Creating a PHP Script
The next step is to create a PHP script that will handle the form submission and insert the data into the MySQL database.
Create a new file called submit.php and add the following code:
include 'database.php';
// Check if the form is submitted
if(isset($_POST['submit'])) {
// Retrieve form data
$name = $_POST['name'];
$phone = $_POST['phone'];
$email = $_POST['email'];
$message = $_POST['message'];
// Insert data into MySQL database
$sql = "INSERT INTO data (name, phone, email, message) VALUES ('$name', '$phone', '$email', '$message')";
if (mysqli_query($conn, $sql)) {
echo "New record created successfully";
} else {
echo "Error: " . $sql . "<br>" . mysqli_error($conn);
}
}
If the data are submitted, the message "New record created successfully" will be displayed."
That's it! You've successfully sent data from an HTML form to a MySQL database with PHP. Note that this is a simple example and there are many ways to improve the security and reliability of this code, such as using prepared statements to prevent SQL injection attacks.
Preventing SQL attack and displaying the error message in same page.
Here, we will learn, how to display the success and error messages on the HTML page. For this, let's create a new page, form.php
<?php
include 'database.php';
// Initialize message variable
$message = "";
// Check if the form is submitted
if(isset($_POST['submit'])) {
// Retrieve form data
$name = $_POST['name'];
$phone = $_POST['phone'];
$email = $_POST['email'];
$message_text = $_POST['message'];
// Sanitize form data
$name = mysqli_real_escape_string($conn, $name);
$phone = mysqli_real_escape_string($conn, $phone);
$email = mysqli_real_escape_string($conn, $email);
$message_text = mysqli_real_escape_string($conn, $message_text);
// Validate form data
if (empty($name) || empty($email) || empty($message_text)) {
$message = "Please fill in all required fields";
} else if (!filter_var($email, FILTER_VALIDATE_EMAIL)) {
$message = "Invalid email format";
} else {
// Insert data into MySQL database
$sql = "INSERT INTO data (name, phone, email, message) VALUES ('$name', '$phone', '$email', '$message_text')";
if (mysqli_query($conn, $sql)) {
$message = "New record created successfully";
} else {
$message = "Error: " . $sql . "<br>" . mysqli_error($conn);
}
}
}
?>
In the above code, we've initialized a $message variable to store the success or error message. If the form is submitted and there is an error, the error message is stored in the $message variable. If the form is submitted successfully, the success message is stored in the $message variable.

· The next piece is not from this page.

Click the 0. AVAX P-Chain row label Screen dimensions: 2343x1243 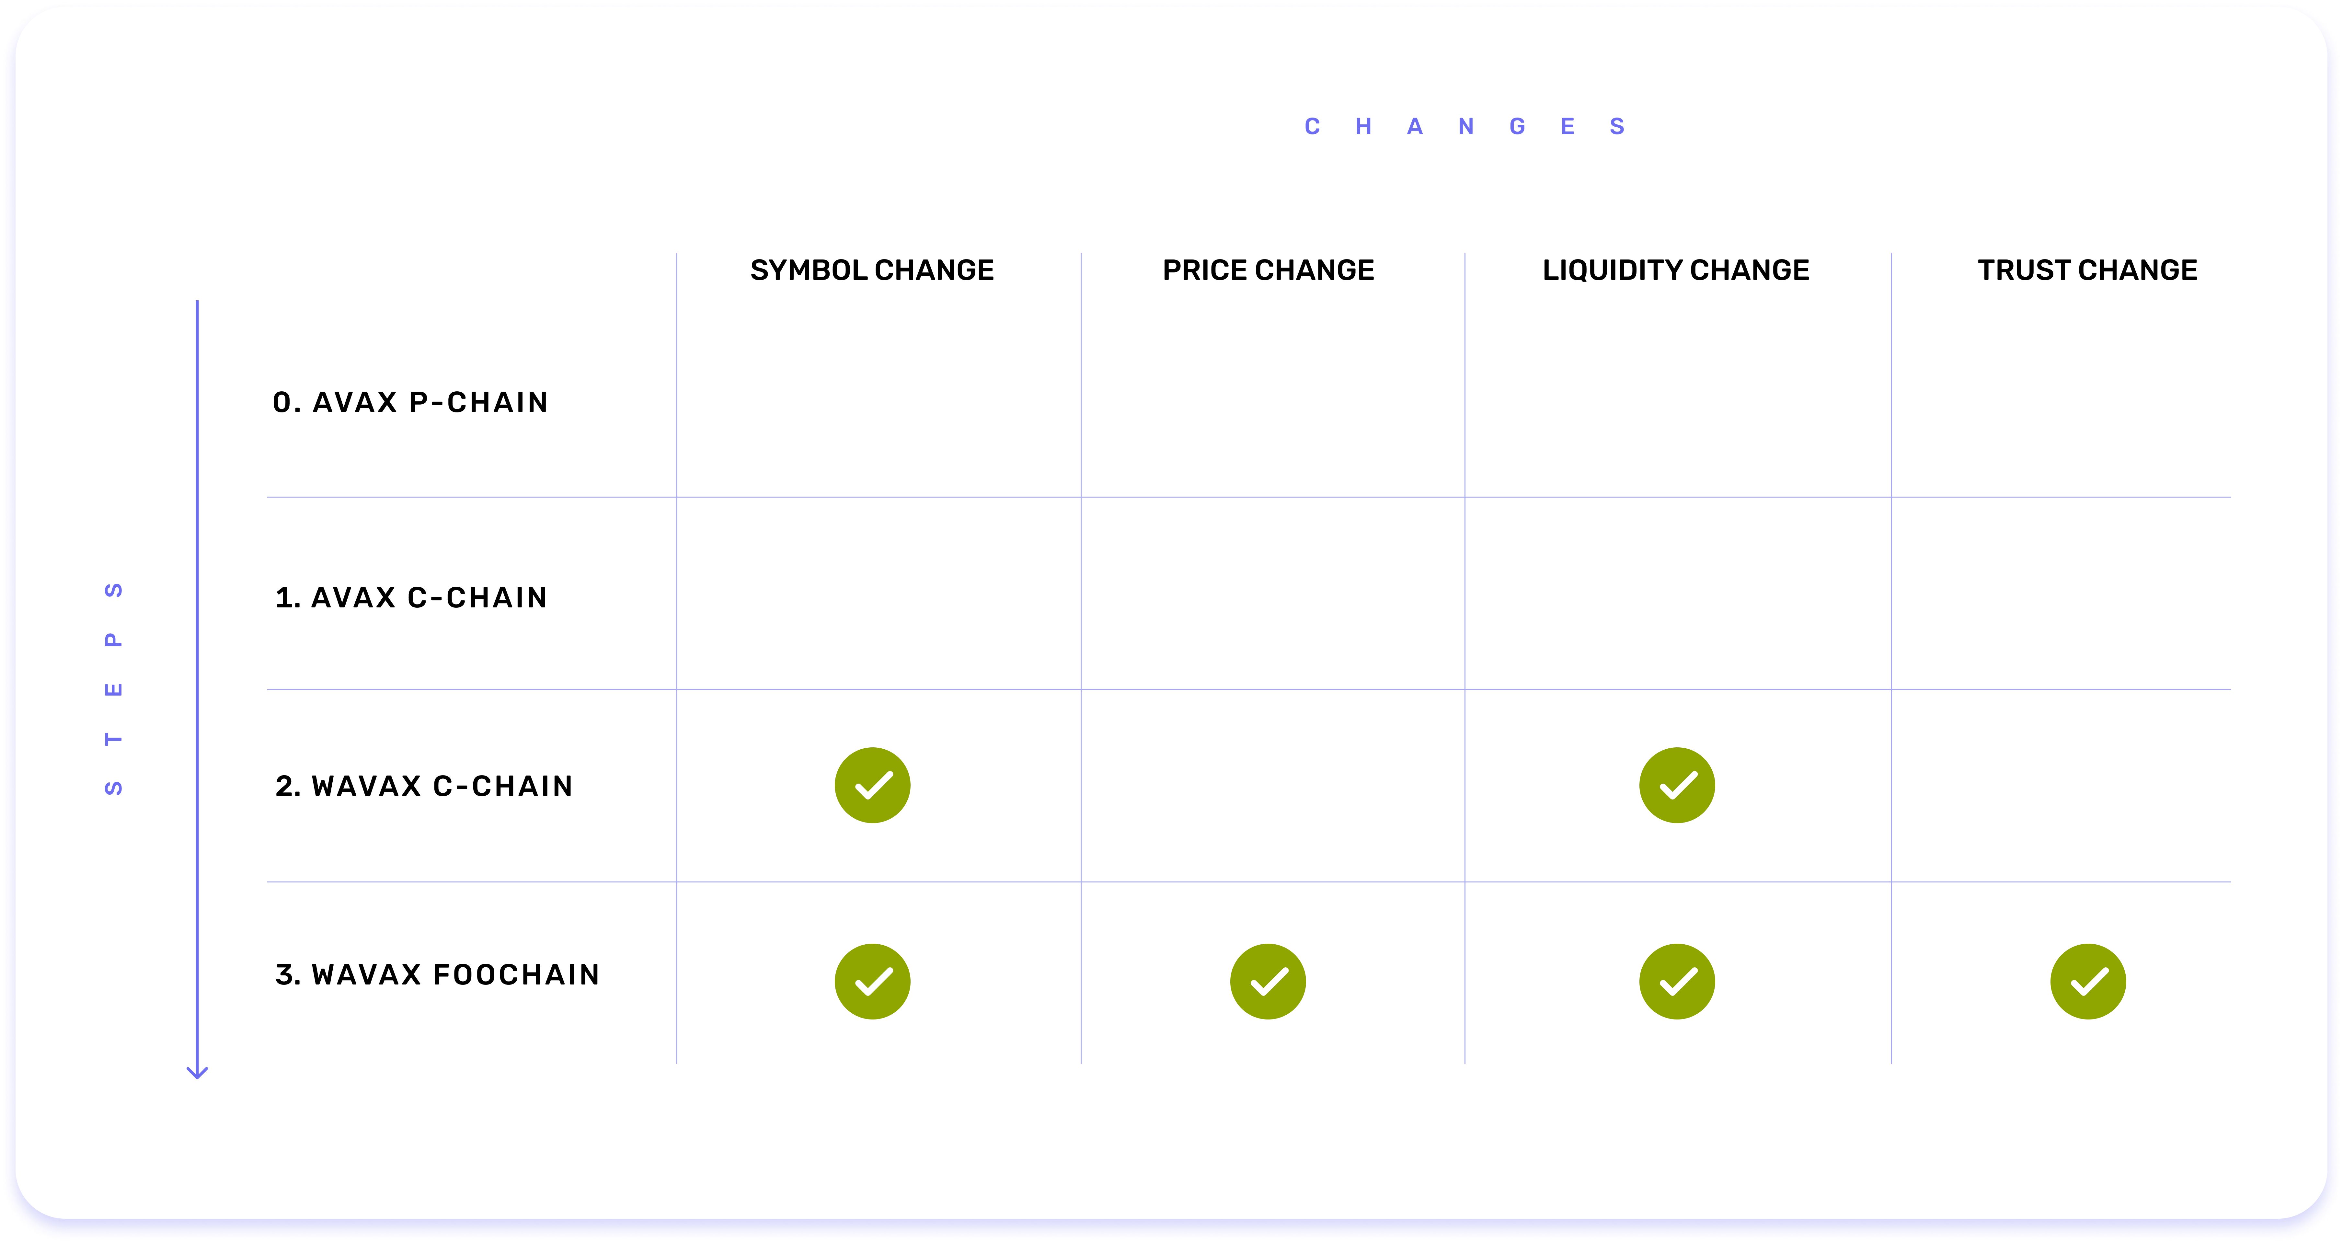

On the HTML page, we've added a check to display the message only if it's not empty. If the message is not empty, it's displayed using the <p> tag.
The mysqli_real_escape_string() function is used to escape special characters in a string that is going to be used in an SQL statement. The function takes two parameters: the database connection and the string to be escaped. It returns the escaped string.
This function is used to prevent SQL injection attacks. An SQL injection attack occurs when a hacker inserts SQL code into a form field or URL query string to try to modify or retrieve data from a database. The mysqli_real_escape_string() function ensures that any special characters in the form data are escaped so that they are not interpreted as SQL code.
In the example code, the mysqli_real_escape_string() function is used to escape the special characters in the form data before inserting it into the MySQL database. This is done for each of the form fields.